Having clinically identified a potentially difficult airway and especially for the “tight- fat”/“apple shaped” obese patient, here are some personal, practical suggestions:

  1. Start from a position of strength. The term HELP (head elevated laryngoscopy position) was coined by Dr. R. Levitan.8 Two articles on pre-positioning the morbidly obese patient have shown that this position improves the laryngoscopy view9 and that there is an increase in the desaturation safety period.10 Rescue ventilation techniques, (oral airway/bag and mask) are facilitated by the HELP position. The head and neck are elevated above the chest and abdomen. The airway is therefore more isolated and easier to work with.
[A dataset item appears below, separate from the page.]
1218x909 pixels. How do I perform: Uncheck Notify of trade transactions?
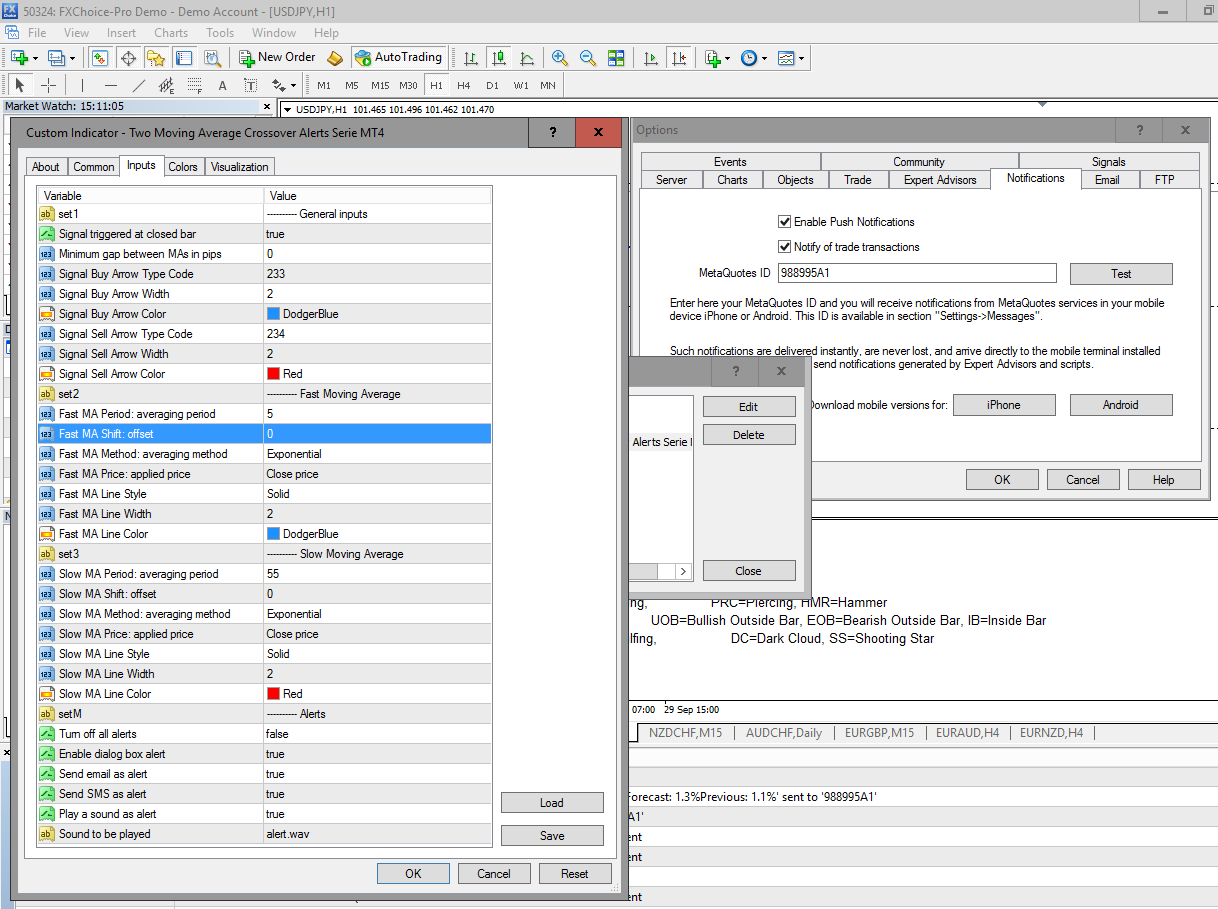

Further, the weight of the abdomen is falling away from the diaphragm and less positive airway pressure is required. Stacking with blankets can create the HELP position, but may cause variable and/or unstable results. A pre-cut foam positioner designed to quickly achieve the HELP position is commercially available.
  2. Have airway management plans A, B, and C worked out, and all materials immediately available in the OR before the induction of anesthesia. If plan A is not achieving the desired result, activate plan B, or C early. There is much wisdom in the phrase, “Don’t persist in the same technique and expect a different result.” There are numerous airway devices available for advanced airway management. In my opinion, it is important to master 3 or 4 different techniques, and maintain a comfort level with each through constant practice.

Again, the above suggestions are my opinions based on personal experience. For more information, please review the ASA algorithm for managing difficult airways, available at Airway.pdf.


  1. Cormack RS, Lehane J. Difficult tracheal intubation in obstetrics. Anaesthesia 1984;39:1105-11.
  2. Caplan RA, Benumof JL, Berry FA, et al. Practice guidelines for management of the difficult airway. A report by the American Society of Anesthesiologists Task Force on Management of the Difficult Airway. Anesthesiology 1993;78:597-602.
  3. Caplan RA, Benumof JL, Berry FA, et al. Practice guidelines for management of the difficult airway: an updated report by the American Society of Anesthesiologists Task Force on Management of the Difficult Airway. Anesthesiology 2003;98:1269-1277.
  4. American Society of Bariatric Surgery. Rationale for the surgical treatment of morbid obesity. Available at Accessed August 22, 2005.
  5. Mallampati S. Clinical Assessment of the Airway. Anesthesiology 1995;13:301-308.
  6. Benumof JL. Airway Management: Principles and Practice. St. Louis: Mosby, 1996:126-42.
  7. Khan ZH, Kashfi A, Ebrahimkhani F. A comparison of the upper lip bite test (a simple new technique) with modified Mallampati classification in predicting difficulty in endotracheal intubation: a prospective blinded study. Anesth Analg 2003;96:595-9.
  8. Levitan RM, Mechem CC, Ochroch EA, et al. Head-elevated laryngoscopy position: improving laryngeal exposure during laryngoscopy by increasing head elevation. Ann Emerg Med 2003;41:322-30.
  9. Collins JS, Lemmons HJ, Brodsky JB, et al. Laryngoscopy and morbid obesity: a comparison of the “sniff” and “ramped” positions. Obes Surg 2004;14:1171-5.
  10. Dixon BJ, Dixon JB, Carden JR, et al. Preoxygenation is more effective in the 25 degrees head-up position than in the supine position in severely obese patients: a randomized controlled study. Anesthesiology 2005;102:1110-5.

DISCLOSURE: Dr. Troop is the inventor of a commercially available pre-formed positioning aid mentioned in this article.